You are viewing a plain text version of this content. The canonical link for it is here.
Posted to user@hive.apache.org by xiaohe lan <zo...@gmail.com> on 2015/04/02 07:26:45 UTC
Dataset for hive
Hi All,
I am new to Hive. Just set up a 5 nodes Hadoop environment and want to have
a try on HiveQL.
Is there any dataset I can download to play HiveQL. The dataset should have
several tables some I can write some complex join. About 100G should be
fine.
Thanks,
Xiaohe
Re: Dataset for hive
Posted by venkatanathen kannan <ve...@yahoo.com>.
HI Gopal & Xiaohe,
Thanks for sharing.
Thanks,VK
On Wednesday, April 15, 2015 9:23 AM, xiaohe lan <zo...@gmail.com> wrote:
I just have time to generate the data a few minutes ago. It can generate 100G data for me in tens of minutes on my 5 nodes cluster.

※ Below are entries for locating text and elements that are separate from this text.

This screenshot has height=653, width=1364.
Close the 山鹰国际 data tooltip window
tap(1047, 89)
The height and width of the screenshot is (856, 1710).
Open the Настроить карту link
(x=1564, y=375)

Thanks all for helping me.
Regards,Xiaohe
On Fri, Apr 3, 2015 at 9:00 PM, Fabio C. <an...@gmail.com> wrote:
Thanks Gopal, but since it was a while ago and I didn't have to generate too much data I just run the tpc-ds generator binaries in parallel and uploaded it manually. Anyway if you want to have a look at the error: http://hortonworks.com/community/forums/topic/hive-testbench-error/
Maybe it's trivial and it can help someone else.
Regards
Fabio
On Thu, Apr 2, 2015 at 7:20 PM, Gopal Vijayaraghavan <go...@apache.org> wrote:
> https://github.com/hortonworks/hive-testbench
>
> The official procedure to generate and upload the data has never worked
>for me (and it looks like it's not a supported software), so it could be
>a bit tricky to do it manually and on a single host.
I wrote the MapReduce jobs for that (tpcds-gen/tpch-gen) after waiting a
whole weekend for 1Tb of data to be generated on a single machine.

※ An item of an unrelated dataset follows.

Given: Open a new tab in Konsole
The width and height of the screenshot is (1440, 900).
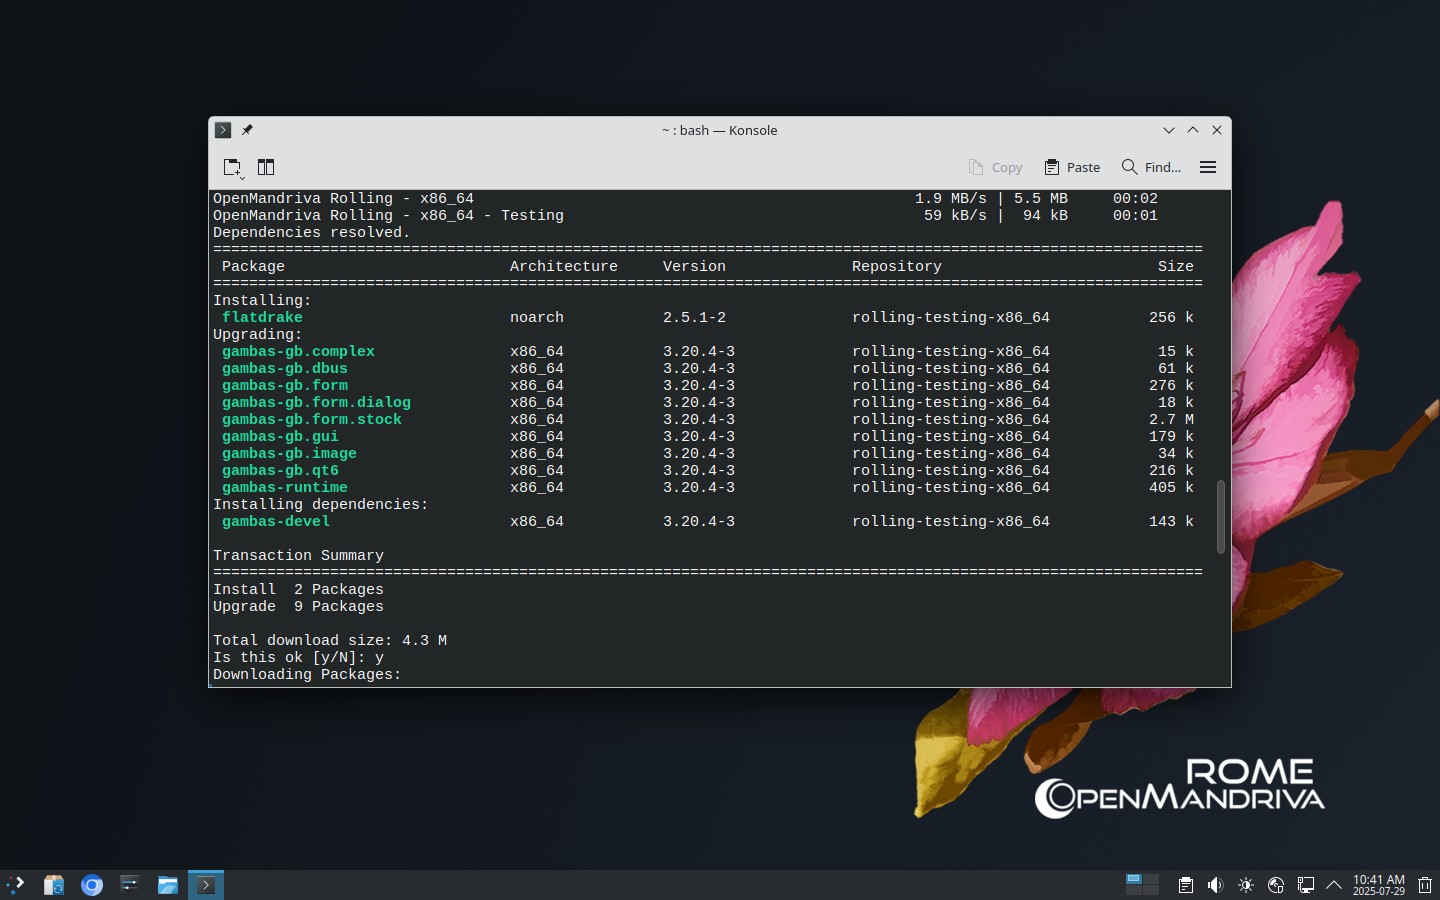Looking at the screenshot, I should pyautogui.click(x=232, y=167).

If you or anyone else has issues with it, I can take a look at it.
Cheers,
Gopal
Re: Dataset for hive
Posted by xiaohe lan <zo...@gmail.com>.
I just have time to generate the data a few minutes ago. It can generate
100G data for me in tens of minutes on my 5 nodes cluster.
Thanks all for helping me.
Regards,
Xiaohe
On Fri, Apr 3, 2015 at 9:00 PM, Fabio C. <an...@gmail.com> wrote:
> Thanks Gopal, but since it was a while ago and I didn't have to generate
> too much data I just run the tpc-ds generator binaries in parallel and
> uploaded it manually. Anyway if you want to have a look at the error:
> http://hortonworks.com/community/forums/topic/hive-testbench-error/
> Maybe it's trivial and it can help someone else.
>
> Regards
>
> Fabio
>
> On Thu, Apr 2, 2015 at 7:20 PM, Gopal Vijayaraghavan <go...@apache.org>
> wrote:
>
>>
>>
>> > https://github.com/hortonworks/hive-testbench
>> >
>> > The official procedure to generate and upload the data has never worked
>> >for me (and it looks like it's not a supported software), so it could be
>> >a bit tricky to do it manually and on a single host.
>>
>> I wrote the MapReduce jobs for that (tpcds-gen/tpch-gen) after waiting a
>> whole weekend for 1Tb of data to be generated on a single machine.
>>
>> If you or anyone else has issues with it, I can take a look at it.
>>
>> Cheers,
>> Gopal
>>
>>
>>
>
Re: Dataset for hive
Posted by "Fabio C." <an...@gmail.com>.
Thanks Gopal, but since it was a while ago and I didn't have to generate
too much data I just run the tpc-ds generator binaries in parallel and
uploaded it manually. Anyway if you want to have a look at the error:
http://hortonworks.com/community/forums/topic/hive-testbench-error/
Maybe it's trivial and it can help someone else.
Regards
Fabio
On Thu, Apr 2, 2015 at 7:20 PM, Gopal Vijayaraghavan <go...@apache.org>
wrote:
>
>
> > https://github.com/hortonworks/hive-testbench
> >
> > The official procedure to generate and upload the data has never worked
> >for me (and it looks like it's not a supported software), so it could be
> >a bit tricky to do it manually and on a single host.
>
> I wrote the MapReduce jobs for that (tpcds-gen/tpch-gen) after waiting a
> whole weekend for 1Tb of data to be generated on a single machine.
>
> If you or anyone else has issues with it, I can take a look at it.
>
> Cheers,
> Gopal
>
>
>
Re: Dataset for hive
Posted by Gopal Vijayaraghavan <go...@apache.org>.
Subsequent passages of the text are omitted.